Count the lines below that contain the word "video", matching case exactly, and give only the number.

— START Information shown —

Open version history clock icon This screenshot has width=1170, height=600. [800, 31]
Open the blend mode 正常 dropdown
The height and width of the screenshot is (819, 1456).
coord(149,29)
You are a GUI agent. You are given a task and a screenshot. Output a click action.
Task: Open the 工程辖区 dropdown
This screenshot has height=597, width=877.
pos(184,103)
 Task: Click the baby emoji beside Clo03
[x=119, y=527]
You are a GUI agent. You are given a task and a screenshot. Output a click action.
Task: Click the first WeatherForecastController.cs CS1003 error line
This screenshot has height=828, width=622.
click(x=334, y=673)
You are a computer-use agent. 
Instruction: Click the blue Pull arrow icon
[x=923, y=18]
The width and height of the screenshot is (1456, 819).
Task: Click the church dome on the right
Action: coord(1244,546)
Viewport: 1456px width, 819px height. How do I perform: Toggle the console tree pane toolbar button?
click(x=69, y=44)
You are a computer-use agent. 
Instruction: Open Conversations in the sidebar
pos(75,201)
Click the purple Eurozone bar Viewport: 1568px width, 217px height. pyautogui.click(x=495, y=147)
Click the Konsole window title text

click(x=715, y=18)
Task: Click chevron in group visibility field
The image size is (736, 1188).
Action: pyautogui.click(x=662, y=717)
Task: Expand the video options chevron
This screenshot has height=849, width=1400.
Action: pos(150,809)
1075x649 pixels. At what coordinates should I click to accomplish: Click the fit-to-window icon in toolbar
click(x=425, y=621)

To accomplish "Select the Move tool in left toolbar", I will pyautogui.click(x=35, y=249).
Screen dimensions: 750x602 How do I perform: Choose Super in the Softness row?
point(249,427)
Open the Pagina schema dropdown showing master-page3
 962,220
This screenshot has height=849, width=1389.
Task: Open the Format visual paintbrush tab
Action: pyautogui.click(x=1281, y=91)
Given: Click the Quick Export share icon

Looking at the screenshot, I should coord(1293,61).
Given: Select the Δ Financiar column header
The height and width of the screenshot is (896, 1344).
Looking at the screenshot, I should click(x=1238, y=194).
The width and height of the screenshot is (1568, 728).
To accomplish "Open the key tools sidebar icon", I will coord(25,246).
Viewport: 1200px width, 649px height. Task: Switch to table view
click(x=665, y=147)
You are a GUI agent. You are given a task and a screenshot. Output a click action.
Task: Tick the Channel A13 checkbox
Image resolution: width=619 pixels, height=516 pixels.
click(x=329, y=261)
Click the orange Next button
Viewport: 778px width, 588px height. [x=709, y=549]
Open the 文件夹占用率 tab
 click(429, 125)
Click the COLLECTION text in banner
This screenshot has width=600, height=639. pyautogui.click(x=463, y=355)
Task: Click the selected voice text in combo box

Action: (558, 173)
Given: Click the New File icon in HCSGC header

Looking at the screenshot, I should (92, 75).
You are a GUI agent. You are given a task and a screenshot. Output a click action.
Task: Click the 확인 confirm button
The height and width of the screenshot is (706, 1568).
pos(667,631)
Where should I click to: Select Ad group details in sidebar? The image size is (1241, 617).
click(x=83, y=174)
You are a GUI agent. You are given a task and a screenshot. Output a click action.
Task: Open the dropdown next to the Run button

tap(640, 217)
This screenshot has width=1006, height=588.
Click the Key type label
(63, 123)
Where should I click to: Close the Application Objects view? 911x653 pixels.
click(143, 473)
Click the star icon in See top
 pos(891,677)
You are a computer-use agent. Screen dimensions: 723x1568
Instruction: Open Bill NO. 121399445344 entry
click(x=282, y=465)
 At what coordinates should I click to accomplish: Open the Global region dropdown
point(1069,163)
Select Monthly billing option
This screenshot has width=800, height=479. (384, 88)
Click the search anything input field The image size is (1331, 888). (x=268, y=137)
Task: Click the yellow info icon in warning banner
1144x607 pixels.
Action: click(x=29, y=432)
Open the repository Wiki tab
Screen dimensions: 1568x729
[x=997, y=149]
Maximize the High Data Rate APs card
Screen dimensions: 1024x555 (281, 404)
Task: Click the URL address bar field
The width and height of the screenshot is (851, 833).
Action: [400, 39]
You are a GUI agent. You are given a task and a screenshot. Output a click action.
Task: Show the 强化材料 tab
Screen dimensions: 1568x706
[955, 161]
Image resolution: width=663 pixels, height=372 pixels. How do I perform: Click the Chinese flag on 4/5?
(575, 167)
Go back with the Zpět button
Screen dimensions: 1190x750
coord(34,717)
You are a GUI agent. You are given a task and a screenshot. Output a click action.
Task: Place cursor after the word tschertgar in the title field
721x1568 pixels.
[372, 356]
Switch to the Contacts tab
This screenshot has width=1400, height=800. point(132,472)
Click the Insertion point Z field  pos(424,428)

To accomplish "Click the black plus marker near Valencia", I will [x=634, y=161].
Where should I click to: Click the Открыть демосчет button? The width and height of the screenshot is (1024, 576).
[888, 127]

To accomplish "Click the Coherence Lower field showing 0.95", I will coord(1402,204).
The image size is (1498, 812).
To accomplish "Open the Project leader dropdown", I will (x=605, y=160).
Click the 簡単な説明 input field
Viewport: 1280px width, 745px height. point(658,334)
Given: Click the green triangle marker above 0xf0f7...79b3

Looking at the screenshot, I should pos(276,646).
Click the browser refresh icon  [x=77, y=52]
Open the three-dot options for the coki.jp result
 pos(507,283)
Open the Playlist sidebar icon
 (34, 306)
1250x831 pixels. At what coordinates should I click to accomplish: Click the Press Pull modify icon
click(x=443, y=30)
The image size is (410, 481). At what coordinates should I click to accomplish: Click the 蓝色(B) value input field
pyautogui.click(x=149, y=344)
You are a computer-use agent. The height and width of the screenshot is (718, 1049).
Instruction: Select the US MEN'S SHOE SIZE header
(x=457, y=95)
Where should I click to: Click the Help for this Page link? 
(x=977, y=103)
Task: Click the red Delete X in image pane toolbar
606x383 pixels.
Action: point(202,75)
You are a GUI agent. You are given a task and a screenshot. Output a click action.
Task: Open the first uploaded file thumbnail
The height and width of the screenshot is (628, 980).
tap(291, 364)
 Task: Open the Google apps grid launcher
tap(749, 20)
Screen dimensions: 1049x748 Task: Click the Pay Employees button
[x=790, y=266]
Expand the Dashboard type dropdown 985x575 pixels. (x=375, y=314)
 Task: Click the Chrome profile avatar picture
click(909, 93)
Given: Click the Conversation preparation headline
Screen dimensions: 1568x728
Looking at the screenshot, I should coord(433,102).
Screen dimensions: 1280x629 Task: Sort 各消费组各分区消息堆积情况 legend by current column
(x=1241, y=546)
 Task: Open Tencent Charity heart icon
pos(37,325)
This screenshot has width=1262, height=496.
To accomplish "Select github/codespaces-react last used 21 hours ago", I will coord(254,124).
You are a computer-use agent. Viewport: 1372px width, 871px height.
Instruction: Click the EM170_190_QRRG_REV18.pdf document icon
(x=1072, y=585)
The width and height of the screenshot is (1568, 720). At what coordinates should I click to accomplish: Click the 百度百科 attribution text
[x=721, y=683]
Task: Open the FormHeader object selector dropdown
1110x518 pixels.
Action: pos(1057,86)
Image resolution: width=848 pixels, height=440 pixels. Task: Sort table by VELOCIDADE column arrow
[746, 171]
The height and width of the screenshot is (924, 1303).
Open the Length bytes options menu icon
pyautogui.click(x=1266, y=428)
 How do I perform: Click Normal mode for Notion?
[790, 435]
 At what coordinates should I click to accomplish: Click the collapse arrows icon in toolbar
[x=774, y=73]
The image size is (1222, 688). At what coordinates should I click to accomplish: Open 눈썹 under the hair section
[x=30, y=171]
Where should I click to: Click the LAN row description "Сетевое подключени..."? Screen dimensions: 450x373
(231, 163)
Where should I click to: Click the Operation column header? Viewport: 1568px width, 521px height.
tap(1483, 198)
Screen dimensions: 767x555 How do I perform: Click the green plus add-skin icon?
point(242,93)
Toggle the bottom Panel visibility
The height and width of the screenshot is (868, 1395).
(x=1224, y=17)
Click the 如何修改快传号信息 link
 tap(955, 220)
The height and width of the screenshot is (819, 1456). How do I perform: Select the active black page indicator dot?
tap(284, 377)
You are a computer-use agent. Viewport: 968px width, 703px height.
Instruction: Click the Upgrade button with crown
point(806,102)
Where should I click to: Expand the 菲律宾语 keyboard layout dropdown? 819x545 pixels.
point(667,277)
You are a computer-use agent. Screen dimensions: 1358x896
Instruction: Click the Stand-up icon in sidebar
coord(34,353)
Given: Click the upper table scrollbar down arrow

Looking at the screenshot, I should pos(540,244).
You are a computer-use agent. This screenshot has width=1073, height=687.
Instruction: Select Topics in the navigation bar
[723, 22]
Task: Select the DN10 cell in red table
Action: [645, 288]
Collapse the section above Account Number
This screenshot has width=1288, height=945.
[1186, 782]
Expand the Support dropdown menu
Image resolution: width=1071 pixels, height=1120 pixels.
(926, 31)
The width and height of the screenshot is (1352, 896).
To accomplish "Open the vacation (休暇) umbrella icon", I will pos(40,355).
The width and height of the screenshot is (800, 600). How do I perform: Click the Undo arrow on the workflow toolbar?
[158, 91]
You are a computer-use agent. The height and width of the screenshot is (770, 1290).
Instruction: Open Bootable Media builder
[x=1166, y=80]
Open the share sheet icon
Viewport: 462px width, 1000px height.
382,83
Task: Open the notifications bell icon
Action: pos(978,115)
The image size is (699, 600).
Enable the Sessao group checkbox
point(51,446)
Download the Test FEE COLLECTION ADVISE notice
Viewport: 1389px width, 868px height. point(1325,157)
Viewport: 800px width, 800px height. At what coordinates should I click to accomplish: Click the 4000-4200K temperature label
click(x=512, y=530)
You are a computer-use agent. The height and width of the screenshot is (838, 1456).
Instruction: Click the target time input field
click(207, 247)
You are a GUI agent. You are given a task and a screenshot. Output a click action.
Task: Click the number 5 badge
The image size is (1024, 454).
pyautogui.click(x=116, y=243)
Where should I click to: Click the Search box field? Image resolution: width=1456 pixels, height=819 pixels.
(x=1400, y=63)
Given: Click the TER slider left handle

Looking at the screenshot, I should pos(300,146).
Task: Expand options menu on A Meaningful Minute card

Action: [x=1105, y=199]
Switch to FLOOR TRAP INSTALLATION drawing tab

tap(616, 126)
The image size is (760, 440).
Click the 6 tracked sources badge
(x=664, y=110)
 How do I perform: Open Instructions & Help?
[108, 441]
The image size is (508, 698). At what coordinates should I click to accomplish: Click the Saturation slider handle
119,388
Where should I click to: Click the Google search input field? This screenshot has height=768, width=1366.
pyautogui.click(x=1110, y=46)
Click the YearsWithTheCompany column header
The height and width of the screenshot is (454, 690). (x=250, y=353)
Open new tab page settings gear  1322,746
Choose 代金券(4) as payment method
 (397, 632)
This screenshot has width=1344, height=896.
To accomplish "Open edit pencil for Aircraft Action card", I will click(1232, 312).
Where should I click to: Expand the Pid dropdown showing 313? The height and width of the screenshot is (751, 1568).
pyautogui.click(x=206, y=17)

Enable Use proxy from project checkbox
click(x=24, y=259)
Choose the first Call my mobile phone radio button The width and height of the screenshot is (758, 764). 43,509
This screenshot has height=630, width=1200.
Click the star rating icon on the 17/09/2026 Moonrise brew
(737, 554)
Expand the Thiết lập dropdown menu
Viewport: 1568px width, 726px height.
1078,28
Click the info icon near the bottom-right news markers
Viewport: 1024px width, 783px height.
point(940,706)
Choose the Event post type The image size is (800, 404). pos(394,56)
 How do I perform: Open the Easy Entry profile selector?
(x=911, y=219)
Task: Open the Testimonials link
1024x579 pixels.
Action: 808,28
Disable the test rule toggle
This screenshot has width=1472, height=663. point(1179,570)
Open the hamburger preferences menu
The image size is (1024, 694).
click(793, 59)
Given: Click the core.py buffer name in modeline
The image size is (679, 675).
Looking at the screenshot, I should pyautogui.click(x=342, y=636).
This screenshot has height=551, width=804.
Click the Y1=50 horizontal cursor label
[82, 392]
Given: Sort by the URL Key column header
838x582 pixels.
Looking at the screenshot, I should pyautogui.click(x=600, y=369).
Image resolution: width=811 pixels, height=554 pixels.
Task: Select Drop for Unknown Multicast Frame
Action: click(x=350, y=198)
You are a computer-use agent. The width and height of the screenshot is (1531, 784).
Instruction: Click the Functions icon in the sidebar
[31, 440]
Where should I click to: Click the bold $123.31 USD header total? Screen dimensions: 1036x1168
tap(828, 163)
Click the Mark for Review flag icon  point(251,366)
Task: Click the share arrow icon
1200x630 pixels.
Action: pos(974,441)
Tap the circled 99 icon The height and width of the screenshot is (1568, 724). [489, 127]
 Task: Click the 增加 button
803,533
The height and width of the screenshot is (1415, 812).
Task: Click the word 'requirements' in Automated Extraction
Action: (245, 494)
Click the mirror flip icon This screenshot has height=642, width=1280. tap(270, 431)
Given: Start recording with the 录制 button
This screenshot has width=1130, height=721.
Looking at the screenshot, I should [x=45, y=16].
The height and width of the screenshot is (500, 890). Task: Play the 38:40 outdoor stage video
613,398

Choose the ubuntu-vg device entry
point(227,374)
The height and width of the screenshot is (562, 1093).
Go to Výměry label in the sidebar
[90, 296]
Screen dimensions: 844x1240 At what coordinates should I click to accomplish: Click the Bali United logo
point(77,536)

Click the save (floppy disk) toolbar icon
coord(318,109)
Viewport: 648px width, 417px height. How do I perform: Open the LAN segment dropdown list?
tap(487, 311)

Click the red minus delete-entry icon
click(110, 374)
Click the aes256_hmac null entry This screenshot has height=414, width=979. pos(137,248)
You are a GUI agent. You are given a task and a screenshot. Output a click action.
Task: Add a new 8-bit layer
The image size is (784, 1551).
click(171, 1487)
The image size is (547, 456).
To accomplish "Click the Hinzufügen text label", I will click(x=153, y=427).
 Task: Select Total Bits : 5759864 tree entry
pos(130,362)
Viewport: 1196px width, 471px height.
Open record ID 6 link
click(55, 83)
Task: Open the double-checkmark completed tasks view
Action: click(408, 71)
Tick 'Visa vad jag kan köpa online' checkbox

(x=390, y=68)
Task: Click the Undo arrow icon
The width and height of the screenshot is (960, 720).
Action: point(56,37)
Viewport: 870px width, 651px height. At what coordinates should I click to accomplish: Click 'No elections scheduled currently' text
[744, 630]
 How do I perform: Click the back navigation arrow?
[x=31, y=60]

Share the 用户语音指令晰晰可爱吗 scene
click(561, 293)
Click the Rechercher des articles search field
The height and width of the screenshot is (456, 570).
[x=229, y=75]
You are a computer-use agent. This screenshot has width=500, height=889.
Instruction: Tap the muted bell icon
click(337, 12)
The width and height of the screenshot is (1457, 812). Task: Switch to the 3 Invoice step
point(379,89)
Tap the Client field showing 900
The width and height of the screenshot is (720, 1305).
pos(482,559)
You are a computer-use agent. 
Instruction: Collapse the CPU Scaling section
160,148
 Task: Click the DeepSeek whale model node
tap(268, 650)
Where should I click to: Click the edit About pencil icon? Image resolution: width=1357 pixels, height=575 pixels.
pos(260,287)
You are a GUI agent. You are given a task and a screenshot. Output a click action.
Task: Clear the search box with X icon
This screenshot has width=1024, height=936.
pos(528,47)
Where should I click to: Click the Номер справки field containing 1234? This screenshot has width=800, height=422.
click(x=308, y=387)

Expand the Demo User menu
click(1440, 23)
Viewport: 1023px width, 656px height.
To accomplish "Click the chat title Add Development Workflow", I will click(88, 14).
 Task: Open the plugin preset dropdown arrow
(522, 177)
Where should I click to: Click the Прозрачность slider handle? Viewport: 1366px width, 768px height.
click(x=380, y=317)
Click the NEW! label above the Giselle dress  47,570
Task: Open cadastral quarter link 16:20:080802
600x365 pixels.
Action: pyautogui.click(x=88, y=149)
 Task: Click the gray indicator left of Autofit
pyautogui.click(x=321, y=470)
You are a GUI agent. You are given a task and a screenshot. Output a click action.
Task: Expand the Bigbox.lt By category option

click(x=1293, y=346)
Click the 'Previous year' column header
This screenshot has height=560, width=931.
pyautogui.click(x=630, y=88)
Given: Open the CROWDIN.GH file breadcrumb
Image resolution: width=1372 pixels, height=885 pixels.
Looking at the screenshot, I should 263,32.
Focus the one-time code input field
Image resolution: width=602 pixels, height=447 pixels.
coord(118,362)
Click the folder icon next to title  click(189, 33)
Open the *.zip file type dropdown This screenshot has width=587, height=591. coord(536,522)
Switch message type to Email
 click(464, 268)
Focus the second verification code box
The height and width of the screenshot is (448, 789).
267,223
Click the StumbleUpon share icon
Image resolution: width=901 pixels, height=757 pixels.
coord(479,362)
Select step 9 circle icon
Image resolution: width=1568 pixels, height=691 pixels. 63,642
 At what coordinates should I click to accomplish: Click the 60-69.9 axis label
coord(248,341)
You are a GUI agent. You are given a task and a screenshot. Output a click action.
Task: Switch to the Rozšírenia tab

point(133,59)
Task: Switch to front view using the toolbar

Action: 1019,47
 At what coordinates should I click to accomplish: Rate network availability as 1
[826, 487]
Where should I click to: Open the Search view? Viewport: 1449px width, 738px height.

— END Information shown —

*Answer to the problem*.
2